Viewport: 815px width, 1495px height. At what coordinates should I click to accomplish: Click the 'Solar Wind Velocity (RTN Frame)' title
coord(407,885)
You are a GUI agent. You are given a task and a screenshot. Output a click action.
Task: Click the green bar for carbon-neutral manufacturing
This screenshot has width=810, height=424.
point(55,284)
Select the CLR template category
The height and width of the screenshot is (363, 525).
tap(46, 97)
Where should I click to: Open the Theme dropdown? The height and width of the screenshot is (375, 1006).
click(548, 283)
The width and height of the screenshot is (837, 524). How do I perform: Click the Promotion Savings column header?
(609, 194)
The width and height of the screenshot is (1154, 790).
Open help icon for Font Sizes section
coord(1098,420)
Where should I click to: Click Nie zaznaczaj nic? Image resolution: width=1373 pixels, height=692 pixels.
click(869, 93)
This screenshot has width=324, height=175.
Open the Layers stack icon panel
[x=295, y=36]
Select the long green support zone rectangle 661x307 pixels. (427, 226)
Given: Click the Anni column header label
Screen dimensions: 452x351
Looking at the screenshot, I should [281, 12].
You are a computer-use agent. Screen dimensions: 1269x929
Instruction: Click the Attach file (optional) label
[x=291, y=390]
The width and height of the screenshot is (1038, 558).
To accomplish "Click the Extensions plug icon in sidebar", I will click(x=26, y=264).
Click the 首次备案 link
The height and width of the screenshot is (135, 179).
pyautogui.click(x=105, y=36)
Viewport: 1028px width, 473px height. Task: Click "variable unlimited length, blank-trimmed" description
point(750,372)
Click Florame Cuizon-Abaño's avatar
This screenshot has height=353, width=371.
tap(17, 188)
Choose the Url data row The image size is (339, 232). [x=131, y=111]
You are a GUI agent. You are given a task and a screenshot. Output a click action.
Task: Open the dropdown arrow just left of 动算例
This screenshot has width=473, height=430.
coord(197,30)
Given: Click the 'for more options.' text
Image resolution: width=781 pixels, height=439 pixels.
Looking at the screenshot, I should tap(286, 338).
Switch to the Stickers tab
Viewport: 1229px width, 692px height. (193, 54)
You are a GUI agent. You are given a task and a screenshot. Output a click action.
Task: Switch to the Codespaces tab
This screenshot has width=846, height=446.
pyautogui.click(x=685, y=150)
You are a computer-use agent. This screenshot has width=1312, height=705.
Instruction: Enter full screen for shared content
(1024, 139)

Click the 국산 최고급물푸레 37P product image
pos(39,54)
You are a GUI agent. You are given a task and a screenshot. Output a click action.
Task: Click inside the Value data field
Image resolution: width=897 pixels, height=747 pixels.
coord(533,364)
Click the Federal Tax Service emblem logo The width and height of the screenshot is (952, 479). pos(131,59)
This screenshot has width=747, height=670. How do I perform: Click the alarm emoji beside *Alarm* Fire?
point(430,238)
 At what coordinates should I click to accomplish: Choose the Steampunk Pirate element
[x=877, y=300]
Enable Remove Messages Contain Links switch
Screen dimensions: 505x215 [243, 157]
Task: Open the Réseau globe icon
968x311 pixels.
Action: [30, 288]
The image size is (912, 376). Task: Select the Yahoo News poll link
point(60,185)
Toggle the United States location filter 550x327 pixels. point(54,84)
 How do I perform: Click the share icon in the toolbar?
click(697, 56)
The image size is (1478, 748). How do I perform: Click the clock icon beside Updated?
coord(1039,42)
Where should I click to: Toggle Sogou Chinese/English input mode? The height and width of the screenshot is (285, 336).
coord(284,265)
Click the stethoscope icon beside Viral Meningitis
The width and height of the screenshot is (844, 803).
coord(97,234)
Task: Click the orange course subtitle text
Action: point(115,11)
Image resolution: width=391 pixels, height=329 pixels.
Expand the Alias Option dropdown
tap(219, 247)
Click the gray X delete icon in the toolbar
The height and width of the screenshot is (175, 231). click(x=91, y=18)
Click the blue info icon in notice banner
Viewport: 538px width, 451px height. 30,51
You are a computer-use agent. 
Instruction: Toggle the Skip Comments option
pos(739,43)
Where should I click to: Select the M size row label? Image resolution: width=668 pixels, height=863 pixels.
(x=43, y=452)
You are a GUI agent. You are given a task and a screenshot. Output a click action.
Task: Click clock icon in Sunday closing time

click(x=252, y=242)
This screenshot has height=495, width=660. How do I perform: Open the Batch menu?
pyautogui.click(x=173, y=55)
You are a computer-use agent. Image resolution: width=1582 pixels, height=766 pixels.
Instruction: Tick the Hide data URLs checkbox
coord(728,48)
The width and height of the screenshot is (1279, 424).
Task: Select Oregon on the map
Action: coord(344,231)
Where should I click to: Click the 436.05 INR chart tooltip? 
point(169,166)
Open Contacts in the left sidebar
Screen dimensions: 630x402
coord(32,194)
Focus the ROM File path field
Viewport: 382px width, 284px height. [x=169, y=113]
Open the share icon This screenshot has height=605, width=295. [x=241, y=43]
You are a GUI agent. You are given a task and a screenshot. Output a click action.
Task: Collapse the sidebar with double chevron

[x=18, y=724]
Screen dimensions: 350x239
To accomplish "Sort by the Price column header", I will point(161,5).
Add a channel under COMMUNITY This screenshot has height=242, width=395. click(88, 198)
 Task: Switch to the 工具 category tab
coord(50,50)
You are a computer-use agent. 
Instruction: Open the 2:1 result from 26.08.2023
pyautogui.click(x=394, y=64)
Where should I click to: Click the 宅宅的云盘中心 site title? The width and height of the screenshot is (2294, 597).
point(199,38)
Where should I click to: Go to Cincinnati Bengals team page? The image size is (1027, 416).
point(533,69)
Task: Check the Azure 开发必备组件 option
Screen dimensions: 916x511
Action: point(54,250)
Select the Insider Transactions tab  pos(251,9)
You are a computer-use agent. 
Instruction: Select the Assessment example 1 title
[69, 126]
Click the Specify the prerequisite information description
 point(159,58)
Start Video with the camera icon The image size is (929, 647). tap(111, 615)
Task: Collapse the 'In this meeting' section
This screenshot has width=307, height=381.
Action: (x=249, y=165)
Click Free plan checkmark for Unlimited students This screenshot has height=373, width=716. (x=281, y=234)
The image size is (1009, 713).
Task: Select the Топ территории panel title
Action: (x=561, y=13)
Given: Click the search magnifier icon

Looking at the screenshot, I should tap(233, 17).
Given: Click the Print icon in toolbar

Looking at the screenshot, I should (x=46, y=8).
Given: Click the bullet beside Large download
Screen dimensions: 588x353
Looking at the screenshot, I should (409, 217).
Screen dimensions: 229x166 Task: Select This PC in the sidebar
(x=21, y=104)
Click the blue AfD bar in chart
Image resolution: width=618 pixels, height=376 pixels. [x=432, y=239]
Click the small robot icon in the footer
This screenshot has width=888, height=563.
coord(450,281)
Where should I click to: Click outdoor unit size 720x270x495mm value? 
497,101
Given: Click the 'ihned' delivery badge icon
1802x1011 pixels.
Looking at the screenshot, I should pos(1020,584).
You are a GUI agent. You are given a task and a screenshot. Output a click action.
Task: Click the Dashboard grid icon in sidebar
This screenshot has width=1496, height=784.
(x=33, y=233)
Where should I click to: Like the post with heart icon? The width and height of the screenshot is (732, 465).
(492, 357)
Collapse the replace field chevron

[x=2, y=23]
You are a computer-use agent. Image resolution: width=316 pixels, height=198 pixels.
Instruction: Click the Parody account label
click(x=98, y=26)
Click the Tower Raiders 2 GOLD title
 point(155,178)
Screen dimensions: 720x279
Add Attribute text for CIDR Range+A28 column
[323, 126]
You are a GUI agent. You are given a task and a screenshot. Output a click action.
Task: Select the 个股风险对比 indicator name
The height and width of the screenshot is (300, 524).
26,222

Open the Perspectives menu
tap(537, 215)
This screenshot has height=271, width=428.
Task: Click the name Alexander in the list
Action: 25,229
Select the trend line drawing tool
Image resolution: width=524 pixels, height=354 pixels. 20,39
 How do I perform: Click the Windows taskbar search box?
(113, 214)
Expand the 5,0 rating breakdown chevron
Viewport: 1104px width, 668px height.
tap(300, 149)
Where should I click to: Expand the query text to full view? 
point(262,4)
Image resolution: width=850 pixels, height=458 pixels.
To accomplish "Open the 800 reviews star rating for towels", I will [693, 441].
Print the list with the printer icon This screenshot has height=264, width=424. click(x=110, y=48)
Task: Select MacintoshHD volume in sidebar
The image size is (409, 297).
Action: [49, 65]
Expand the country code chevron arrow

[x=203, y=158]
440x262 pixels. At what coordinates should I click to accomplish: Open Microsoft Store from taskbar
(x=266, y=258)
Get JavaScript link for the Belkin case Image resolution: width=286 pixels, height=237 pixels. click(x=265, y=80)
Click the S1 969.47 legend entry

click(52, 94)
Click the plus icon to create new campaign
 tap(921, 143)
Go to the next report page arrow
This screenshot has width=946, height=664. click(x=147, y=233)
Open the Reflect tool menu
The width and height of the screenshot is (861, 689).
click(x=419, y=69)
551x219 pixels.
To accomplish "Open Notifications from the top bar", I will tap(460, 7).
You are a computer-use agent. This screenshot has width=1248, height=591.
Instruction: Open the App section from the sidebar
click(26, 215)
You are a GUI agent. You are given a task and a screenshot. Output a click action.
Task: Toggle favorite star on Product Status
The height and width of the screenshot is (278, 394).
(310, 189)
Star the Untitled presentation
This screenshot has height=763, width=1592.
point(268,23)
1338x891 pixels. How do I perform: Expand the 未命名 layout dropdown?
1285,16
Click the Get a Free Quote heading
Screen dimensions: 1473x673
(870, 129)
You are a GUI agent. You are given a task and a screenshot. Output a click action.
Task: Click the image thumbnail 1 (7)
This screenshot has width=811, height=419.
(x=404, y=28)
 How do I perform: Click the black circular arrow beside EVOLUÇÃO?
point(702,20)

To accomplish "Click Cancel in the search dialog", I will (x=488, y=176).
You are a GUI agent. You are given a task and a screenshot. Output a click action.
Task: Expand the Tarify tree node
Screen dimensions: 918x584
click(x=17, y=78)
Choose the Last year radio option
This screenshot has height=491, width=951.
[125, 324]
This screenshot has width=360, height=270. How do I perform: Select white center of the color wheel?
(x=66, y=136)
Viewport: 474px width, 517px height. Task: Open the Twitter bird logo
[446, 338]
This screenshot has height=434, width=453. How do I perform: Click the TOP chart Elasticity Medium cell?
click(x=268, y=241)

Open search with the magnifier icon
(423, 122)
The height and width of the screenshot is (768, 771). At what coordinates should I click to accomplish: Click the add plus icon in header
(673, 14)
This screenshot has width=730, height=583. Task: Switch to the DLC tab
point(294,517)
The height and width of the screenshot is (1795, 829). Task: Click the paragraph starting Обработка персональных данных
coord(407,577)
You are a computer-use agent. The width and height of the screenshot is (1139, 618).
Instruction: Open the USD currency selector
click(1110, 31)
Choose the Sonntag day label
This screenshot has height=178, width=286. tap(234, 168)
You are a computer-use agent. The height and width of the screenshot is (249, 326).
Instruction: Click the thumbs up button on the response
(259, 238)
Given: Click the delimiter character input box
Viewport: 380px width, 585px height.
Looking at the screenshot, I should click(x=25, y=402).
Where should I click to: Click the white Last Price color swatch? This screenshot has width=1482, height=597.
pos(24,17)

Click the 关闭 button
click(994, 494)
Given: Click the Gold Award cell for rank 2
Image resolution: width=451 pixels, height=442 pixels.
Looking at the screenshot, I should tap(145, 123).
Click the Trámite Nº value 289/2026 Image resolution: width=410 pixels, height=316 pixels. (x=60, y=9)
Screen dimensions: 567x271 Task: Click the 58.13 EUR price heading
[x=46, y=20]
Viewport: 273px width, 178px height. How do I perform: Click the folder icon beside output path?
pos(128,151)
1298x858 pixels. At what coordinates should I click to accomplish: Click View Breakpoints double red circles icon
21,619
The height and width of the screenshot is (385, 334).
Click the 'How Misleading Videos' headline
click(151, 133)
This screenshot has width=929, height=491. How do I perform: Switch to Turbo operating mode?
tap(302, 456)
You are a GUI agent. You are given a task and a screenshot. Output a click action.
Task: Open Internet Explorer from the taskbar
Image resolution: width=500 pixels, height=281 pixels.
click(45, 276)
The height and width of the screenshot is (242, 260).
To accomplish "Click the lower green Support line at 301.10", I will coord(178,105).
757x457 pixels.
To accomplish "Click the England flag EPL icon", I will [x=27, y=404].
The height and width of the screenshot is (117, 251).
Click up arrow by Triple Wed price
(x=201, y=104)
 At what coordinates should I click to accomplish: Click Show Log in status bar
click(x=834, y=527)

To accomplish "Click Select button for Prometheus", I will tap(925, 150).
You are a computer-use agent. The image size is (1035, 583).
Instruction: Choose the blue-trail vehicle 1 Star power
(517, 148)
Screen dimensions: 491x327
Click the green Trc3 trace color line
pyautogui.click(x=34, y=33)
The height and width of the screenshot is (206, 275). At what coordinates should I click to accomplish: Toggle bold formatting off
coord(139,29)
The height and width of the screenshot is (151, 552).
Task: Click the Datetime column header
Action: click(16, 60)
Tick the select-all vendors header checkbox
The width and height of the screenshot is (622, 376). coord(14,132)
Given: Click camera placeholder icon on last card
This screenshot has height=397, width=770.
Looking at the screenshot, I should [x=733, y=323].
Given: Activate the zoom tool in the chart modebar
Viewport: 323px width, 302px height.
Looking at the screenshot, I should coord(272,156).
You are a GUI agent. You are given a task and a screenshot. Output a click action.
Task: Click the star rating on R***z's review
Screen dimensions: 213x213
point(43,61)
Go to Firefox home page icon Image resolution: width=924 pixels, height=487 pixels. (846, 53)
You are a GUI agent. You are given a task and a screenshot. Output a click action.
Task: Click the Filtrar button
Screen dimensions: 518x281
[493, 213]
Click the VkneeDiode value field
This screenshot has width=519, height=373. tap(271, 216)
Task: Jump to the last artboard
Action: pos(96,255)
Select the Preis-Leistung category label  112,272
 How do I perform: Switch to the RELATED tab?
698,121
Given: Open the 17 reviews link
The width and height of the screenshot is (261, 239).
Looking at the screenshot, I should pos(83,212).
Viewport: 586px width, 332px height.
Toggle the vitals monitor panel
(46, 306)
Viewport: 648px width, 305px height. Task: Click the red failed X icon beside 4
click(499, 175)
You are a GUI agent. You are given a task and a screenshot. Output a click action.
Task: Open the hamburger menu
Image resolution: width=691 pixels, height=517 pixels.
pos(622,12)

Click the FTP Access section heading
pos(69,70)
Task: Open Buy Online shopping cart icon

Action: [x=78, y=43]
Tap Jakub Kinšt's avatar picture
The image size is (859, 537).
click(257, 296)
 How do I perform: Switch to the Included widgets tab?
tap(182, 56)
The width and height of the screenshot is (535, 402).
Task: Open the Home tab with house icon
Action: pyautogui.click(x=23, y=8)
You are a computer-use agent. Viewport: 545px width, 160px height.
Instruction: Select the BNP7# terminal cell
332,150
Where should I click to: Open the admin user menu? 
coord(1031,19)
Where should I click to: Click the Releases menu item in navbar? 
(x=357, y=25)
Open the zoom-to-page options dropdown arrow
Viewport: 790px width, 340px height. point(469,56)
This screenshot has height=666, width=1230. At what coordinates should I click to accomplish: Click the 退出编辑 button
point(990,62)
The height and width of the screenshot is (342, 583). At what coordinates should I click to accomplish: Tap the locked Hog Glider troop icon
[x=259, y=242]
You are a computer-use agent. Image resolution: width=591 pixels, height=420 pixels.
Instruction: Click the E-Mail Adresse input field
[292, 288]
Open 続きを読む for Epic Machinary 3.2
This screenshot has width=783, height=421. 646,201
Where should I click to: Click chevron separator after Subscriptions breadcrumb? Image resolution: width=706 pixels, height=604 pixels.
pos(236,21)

§ Work item: Tally the lines of the listing that include "camera". Reply with nothing but the count.

§ Result: 2